*What you will do:*
Within the material below, locate the line with "Where should I click to: Click the NATIVE" and the line with "818x493 pixels.", then return those two lines and all lines between them, exactly as written.

*The records:*

::::::

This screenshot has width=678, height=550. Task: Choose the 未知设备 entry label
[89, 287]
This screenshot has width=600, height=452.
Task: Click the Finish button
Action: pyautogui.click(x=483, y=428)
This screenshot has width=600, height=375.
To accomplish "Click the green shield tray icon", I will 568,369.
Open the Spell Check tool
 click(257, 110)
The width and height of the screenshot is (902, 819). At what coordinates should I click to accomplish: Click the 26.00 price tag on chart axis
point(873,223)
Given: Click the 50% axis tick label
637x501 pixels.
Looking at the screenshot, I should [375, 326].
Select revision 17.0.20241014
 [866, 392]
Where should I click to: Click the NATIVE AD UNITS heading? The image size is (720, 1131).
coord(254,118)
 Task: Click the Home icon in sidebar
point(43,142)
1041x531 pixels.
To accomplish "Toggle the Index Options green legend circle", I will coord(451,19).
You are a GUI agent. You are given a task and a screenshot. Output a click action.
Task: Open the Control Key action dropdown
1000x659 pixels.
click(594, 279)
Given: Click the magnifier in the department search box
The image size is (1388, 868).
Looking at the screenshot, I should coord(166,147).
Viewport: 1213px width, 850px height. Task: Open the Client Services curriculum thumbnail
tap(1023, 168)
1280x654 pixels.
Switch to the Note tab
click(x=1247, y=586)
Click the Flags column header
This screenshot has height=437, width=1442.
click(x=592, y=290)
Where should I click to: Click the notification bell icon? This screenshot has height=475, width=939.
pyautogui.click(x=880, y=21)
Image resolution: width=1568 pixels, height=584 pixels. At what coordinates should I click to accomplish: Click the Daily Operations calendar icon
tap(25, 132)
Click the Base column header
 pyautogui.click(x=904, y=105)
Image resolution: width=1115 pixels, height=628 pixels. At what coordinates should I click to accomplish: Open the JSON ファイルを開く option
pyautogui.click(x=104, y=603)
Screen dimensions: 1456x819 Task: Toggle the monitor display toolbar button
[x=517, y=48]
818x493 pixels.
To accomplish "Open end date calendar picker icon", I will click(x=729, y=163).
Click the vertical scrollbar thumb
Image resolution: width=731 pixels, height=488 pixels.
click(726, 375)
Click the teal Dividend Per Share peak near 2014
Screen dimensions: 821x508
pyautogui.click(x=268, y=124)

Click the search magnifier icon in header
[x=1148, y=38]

::::::

*Expected answer:*
Where should I click to: Click the NATIVE AD UNITS heading? The image size is (720, 1131).
coord(254,118)
 Task: Click the Home icon in sidebar
point(43,142)
1041x531 pixels.
To accomplish "Toggle the Index Options green legend circle", I will coord(451,19).
You are a GUI agent. You are given a task and a screenshot. Output a click action.
Task: Open the Control Key action dropdown
1000x659 pixels.
click(594, 279)
Given: Click the magnifier in the department search box
The image size is (1388, 868).
Looking at the screenshot, I should coord(166,147).
Viewport: 1213px width, 850px height. Task: Open the Client Services curriculum thumbnail
tap(1023, 168)
1280x654 pixels.
Switch to the Note tab
click(x=1247, y=586)
Click the Flags column header
This screenshot has height=437, width=1442.
click(x=592, y=290)
Where should I click to: Click the notification bell icon? This screenshot has height=475, width=939.
pyautogui.click(x=880, y=21)
Image resolution: width=1568 pixels, height=584 pixels. At what coordinates should I click to accomplish: Click the Daily Operations calendar icon
tap(25, 132)
Click the Base column header
 pyautogui.click(x=904, y=105)
Image resolution: width=1115 pixels, height=628 pixels. At what coordinates should I click to accomplish: Open the JSON ファイルを開く option
pyautogui.click(x=104, y=603)
Screen dimensions: 1456x819 Task: Toggle the monitor display toolbar button
[x=517, y=48]
818x493 pixels.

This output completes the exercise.